Background/Purpose:   Rheumatoid arthritis (RA) is characterized by the presence of circulating autoantibodies, which can be predictive of future RA development in currently unaffected individuals.  The specific etiology of RA is unknown; however, studies have suggested that respiratory exposures such as smoking and proximity to road traffic may be associated with development of RA.  To elucidate the relationship between respiratory exposures and explore the potential that inhaled exposures may act early in the pathogenesis of RA, leading to early generation of RA-related autoimmunity, we evaluated the association between exposure to air pollution, measured by yearly average particulate matter (PM) 2.5 and 10, and presence of RA-related autoantibodies.

Methods:   The Studies of the Etiology of Rheumatoid Arthritis (SERA) is a multicenter study evaluating first-degree relatives (FDRs) of a proband with RA.  FDRs lack classifiable RA at enrollment and are serially assessed for the presence of RA-related autoimmunity and potential risk factors for RA development.  Outcomes assessed were presence of rheumatoid factor (RF), and the High Risk profile (positive for anti-CCP autoantibody and/or ≥2 RF isotypes), demonstrated to be >96% specific for future RA.  Exposure to PM was assigned using the Environmental Protection Agency Air Quality System and interpolated with inverse distance weighted spatial analyses using Geographic Information Systems.  PM exposures were linked to resident zip codes of FDRs living within 50 km of an air monitoring station in five states.  PM exposures were categorized by tertiles (low, moderate, high levels) due to evidence of nonlinear associations with autoantibodies.  RA-related autoantibody status and PM tertiles were analyzed using nonlinear mixed models to account for repeated measures.

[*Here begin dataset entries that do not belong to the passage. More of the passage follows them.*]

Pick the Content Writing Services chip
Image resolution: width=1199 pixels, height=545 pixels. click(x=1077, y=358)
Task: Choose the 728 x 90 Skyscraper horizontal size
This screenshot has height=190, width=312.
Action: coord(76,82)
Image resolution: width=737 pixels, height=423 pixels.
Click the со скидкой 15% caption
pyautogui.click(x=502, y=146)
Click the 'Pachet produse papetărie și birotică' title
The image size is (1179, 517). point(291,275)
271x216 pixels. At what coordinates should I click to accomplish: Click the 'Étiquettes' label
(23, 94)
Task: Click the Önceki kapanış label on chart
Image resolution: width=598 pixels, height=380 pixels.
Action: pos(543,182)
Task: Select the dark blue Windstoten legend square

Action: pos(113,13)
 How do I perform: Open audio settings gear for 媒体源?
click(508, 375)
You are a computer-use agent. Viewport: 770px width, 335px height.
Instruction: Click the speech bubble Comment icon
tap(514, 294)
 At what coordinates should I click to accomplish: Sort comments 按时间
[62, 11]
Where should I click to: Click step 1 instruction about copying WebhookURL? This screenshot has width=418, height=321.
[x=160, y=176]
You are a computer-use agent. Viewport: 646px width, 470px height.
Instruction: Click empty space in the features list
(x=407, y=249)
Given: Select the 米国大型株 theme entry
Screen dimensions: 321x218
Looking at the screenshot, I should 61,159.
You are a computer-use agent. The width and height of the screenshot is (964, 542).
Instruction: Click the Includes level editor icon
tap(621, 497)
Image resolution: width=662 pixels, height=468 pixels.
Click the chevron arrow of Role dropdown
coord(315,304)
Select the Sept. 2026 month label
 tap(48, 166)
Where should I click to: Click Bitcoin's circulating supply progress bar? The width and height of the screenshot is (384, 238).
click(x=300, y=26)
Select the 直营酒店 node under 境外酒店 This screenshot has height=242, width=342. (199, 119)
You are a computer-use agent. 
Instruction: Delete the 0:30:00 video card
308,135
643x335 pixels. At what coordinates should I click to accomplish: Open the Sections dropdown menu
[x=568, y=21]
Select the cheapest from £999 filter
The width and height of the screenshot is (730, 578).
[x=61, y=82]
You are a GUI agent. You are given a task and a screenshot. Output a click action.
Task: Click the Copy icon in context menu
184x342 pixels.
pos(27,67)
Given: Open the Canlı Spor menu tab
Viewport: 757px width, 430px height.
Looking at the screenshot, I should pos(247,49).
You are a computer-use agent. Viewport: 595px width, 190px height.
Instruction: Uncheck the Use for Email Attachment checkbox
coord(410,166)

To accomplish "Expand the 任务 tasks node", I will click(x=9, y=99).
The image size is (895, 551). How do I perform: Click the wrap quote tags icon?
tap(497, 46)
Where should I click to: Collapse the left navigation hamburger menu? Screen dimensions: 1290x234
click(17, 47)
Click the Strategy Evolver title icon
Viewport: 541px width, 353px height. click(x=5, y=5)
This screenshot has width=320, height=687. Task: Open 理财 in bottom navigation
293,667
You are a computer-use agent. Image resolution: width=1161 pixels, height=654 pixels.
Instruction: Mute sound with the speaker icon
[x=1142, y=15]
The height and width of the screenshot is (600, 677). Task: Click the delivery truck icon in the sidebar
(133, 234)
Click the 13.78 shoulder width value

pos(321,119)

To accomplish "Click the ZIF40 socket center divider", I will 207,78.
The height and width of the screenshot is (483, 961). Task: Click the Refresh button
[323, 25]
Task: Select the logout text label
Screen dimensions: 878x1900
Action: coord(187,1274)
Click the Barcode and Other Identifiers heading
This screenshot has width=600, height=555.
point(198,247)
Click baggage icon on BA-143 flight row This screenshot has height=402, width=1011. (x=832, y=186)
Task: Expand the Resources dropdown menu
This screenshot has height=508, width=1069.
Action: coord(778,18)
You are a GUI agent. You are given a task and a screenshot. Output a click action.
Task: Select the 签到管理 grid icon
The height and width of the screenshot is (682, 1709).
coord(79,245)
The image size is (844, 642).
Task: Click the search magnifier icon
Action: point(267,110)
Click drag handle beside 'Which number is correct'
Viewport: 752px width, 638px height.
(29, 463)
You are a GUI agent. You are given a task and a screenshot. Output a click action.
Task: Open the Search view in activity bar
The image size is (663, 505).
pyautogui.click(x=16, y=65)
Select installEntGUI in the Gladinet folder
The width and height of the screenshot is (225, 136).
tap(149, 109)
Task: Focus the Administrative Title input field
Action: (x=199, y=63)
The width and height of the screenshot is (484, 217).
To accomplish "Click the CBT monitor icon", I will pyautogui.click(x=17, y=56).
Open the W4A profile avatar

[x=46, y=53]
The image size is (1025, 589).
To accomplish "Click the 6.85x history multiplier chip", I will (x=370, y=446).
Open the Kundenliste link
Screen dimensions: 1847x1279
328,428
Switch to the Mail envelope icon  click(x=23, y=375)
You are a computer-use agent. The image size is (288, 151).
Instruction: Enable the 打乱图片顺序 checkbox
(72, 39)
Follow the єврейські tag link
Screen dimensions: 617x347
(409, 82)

Results:   Our study population had a mean age of 45 years, was 70% female, 72% non-Hispanic White, and mostly non-smokers (88%).  A majority of our study population lived in Colorado (39.1%) followed by California (29.4%), Nebraska (12.6%), Washington (10.6%), and New York (8.3%).  No significant associations were observed between RA-related autoantibody outcomes and PM 2.5 or PM10 tertiles (Table).

Conclusion:   These results suggest that exposure to PM is not significantly associated with autoantibody positivity in individuals without RA, although there is a trend towards an inverse association between PM and the High Risk Profile, which is contrary to our a priori hypothesis that PM is associated with increased risk of RA-related autoimmunity.  The observed results could be due to the aggregate nature of our exposure variable.  Alternatively, exposure to PM may not be an initial trigger of autoimmunity but may act later to facilitate the development of clinically-apparent RA.  Continued observation of this cohort is important to investigate the exact role of air pollution in the etiology of RA.